Spectre, or how it should be known, How I Squandered The Goodwill Of Skyfall (Please Stop Hiring Me), Sincerely, Sam Mendes. I just don’t understand what went wrong. You’re coming off the best James Bond film ever, the highest grossing, the one that actually put Javier Bardem and Judi Dench onto Oscarwatch lists… and then you do this? Spectre isn’t an awful film, but it’s a lot like Tomorrow Never Dies. Goldeneye was so promising, and then we got Tomorrow Never Dies which was decidedly “meh” in comparison. Now, compare Goldeneye to Skyfall, which is a much better film, and you get a much bigger “MEH” from me.

Spectre takes off where Skyfall left us, with Bond trying to find answers, and following a trail of breadcrumbs left behind by M (Judi Dench) after her death. It leads him to discover there’s an elite organization that has been behind the events of the last three films, and there’s a guy behind it. Yes, he’s Blofield (Christoph Waltz). Sorry if that’s a spoiler to you, but his name shouldn’t be a spoiler, rather his connection to Bond, which felt REALLY underused and underappreciated.

There are so many problems with the story here, and one of them is that it spends way too much time doing things other than dealing with Spectre. Bond spends more time fighting a villain who never speaks (Bautista) than he actually does Blofield. And Blofield pales in comparison to Silva from Skyfall. On paper Christoph Waltz seems like a great Bond villain, but they’re wasting him here. He has a few scenes, and none of them really show why he’s a criminal mastermind, nor do they suggest he deserves to be at the head of an organization like Spectre. He comes across as whiny, but never a mastermind. I knew Bond would win. There was never a doubt.

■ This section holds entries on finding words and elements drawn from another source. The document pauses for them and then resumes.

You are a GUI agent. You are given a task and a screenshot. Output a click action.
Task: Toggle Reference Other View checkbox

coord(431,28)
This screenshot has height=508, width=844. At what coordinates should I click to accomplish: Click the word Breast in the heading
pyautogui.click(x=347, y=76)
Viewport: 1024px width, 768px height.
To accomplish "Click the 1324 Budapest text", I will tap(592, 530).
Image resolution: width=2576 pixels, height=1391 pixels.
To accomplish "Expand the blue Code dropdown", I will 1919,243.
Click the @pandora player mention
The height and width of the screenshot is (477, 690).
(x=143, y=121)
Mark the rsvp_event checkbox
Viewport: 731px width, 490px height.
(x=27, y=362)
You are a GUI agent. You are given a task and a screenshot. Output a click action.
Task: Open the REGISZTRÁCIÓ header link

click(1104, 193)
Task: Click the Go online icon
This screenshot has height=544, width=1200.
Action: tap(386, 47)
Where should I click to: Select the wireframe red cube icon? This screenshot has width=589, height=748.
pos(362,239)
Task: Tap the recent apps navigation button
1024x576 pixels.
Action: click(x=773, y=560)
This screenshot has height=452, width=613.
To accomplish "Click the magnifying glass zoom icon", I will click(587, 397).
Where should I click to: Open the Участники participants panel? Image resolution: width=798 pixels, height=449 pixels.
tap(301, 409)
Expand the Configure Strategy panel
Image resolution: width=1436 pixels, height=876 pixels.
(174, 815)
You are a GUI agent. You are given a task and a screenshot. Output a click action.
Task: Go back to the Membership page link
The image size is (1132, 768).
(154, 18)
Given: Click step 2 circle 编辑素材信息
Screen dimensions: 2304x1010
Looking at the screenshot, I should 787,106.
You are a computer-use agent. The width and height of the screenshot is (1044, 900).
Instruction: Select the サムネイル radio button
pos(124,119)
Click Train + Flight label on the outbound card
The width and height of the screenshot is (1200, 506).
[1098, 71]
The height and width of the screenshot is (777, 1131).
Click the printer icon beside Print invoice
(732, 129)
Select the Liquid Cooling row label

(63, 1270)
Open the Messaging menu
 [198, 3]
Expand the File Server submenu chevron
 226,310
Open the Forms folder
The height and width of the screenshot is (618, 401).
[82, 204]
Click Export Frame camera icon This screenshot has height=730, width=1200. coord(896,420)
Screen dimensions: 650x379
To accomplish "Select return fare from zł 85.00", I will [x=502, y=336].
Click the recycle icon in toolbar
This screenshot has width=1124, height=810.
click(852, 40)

In some ways, Spectre feels like a conclusion to the Bond franchise, because it wraps up the first three films. If this is the end, it’s Sam Mendes and Daniel Craig asking to not come back. This is not the way to leave a franchise. It’s lazy, the story sucks, and the Bond girls (Seydoux/Bellucci) lack any real chemistry with him. In fact, he basically rapes Bellucci, who plays the grieving widow of a man Bond killed. He kind of just breathes heavily on her neck till she finally gives into his desires. I get it. Bellucci is hot. You’re James Bond. You’re used to fucking every woman you come in contact with. But, she clearly was not having it, and you rubbed on her till she finally gave in to you. That’s not romantic, it’s creepy.

I had such incredibly high hopes for Spectre, and all I was left with was a few decent action sequences, and some pretty good exposition for the supporting characters. Whishaw has more to do here than any Q ever, Fiennes gets out from behind his desk, and even Moneypenny (Harris) actually gets involved in the espionage a bit. It’s rewarding for longtime fans of Daniel Craig’s Bond Universe. But for those looking for a solid follow-up to Skyfall, or hoping the bar had been raised, it hasn’t. Unlike the Mission Impossible franchise that constantly reinvents itself and finds ways to up the game and get better creatively each time, Spectre has dropped back down to the ho-hum quality of Quantum Of Solace. It’s not a terribly awful movie, it’s just a really disappointing one considering the circumstances.

If we’re being honest, there are films this year that were critically panned as flops that I actually enjoyed more than Spectre. I’d rather sit through Terminator Genisys a second time than this. Spectre is far too long for its own good, focusing screentime on things that ultimately don’t matter, building up an organization and then doing virtually nothing with it. Silva literally destroyed the 00 program by blowing the building up and killing M. Blofield comes nowhere near that.

Disappointing. That’s my “critic blurb”.